PoC: Added initial Knowledge Graph support
Knowledge Graph
This PR introduces knowledge graph capabilities.
What is a knowledge graph?
A knowledge graph is a collection of nodes and edges that represent entities or concepts, and their relationships, such as facts, properties, or categories. It can be used to query or infer factual information about different entities or concepts, based on their node and edge attributes.
Changes Made
-
Knowledge Graph Support:
- Added support for integrating a knowledge graph into the project. This feature allows for the combination of the knowledge graph with the vector store to leverage different contextual sources.
-
Neo4j Graph Store Provider:
- Integrated a Neo4j Graph Store provider. A graph database like Neo4j is instrumental in managing complex relationships between data entities. By representing data as nodes and relationships, it enables efficient querying and traversal of interconnected data, making it an ideal choice for implementing a knowledge graph. Additionally, it offers powerful querying capabilities such as pattern matching, making it easier to extract insights from interconnected data.

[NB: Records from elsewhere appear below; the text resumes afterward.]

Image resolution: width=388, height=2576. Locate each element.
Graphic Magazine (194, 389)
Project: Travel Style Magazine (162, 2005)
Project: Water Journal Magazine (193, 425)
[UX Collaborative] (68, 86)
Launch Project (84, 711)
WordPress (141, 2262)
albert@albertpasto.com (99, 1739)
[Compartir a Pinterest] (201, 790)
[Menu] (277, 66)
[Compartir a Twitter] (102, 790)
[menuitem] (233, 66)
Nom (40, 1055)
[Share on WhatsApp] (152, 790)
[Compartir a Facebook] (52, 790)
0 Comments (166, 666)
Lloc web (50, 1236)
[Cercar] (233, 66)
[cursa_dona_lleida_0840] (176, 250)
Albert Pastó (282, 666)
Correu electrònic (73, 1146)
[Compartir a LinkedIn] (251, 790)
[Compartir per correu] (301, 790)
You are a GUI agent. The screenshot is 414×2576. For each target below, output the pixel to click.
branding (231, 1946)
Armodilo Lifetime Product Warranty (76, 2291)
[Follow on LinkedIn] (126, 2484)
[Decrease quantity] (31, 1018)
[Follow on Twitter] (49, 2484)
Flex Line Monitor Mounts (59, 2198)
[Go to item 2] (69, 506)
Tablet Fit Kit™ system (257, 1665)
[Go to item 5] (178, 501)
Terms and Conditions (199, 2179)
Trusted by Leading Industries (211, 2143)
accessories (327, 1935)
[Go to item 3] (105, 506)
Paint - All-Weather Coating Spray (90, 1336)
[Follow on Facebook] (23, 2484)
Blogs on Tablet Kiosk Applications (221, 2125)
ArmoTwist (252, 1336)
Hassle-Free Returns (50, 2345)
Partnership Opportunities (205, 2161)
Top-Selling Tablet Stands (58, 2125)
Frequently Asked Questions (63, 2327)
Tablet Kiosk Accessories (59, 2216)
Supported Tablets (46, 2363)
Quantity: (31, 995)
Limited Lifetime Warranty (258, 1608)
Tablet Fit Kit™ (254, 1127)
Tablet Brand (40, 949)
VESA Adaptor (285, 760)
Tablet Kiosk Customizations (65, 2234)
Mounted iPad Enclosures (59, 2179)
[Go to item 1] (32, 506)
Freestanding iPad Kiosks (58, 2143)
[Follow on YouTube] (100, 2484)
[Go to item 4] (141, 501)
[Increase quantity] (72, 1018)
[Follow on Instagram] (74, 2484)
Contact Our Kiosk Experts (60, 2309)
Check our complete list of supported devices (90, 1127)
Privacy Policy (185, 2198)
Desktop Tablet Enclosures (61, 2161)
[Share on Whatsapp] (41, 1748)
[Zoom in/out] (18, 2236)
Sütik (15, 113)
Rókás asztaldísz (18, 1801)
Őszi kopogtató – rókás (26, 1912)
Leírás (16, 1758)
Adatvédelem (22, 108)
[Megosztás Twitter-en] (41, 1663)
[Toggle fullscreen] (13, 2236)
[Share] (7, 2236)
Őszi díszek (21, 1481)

- During development, encountered issues related to lowercase and string formatting, which have been addressed in this PR.
-
RDF File Support (Turtle Syntax):
- Implemented support for ingesting RDF files in Turtle syntax into the graph. RDF files represent data in a graph-like structure using subject-predicate-object triples. This allows us to incorporate structured data into the knowledge graph, facilitating richer data representation and enabling advanced querying and analysis.
- The main reason for implementing RDF in the project is to allow processing any kind of linked data on the web locally, following the principles of the project.
- To generate a Wikidata RDF file, a sample Jupyter notebook has been provided: here.
-
Router Retriever Support (Ensemble retrievers):
- Added support for router retrievers, allowing the simultaneous use of multiple sources with a score ranking mechanism. This enhancement enhances the project's ability to retrieve information from diverse sources and prioritize the most relevant results.
- This feature has been limited to use just one source in this version, it would be nice to parametrize this information in configuration or define a better selection strategy :).
TODO
- [ ] Ingesting files to Knowledge Graph using ParallelizedIngestComponent, BatchIngestComponent, PipelineIngestComponent
- [ ] Refactor code to support VectorIndex and KnowledgeGraphIndex
- [ ] More Graph providers like Nebula.
- [ ] Allow specific extensions when a provider is enabled e.g. RDF can be used when any GraphStore provider is enabled.
- [ ] Refactor methods to better identification between vector and graph components.
How to activate it?
In order to select one or the other, set the graphstore.database property in the settings.yaml file to neo4j. It will be need to install extra graph-stores-neo4j.
graphstore:
database: neo4j
To configure Neo4J connection, set the neo4j object in the settings.yaml.
neo4j:
url: neo4j://localhost:7687
username: neo4j
password: password
database: neo4j
Run local Neo4J using Docker
To run Neo4j using Docker, you can use the following command:
docker run \
--restart always \
--publish=7474:7474 --publish=7687:7687 \
--env NEO4J_AUTH=neo4j/password \
-e NEO4J_apoc_export_file_enabled=true \
-e NEO4J_apoc_import_file_enabled=true \
-e NEO4J_apoc_import_file_use__neo4j__config=true \
-e NEO4JLABS_PLUGINS='["apoc"]' \
-v $PWD/data:/data -v $PWD/plugins:/plugins \
neo4j:5.18.0
Is the Knowledge Graph functionality working? Has anyone tried it?
Is the PR still alive? Are you going to make it more generic such that it will be able to support more Graph Databases?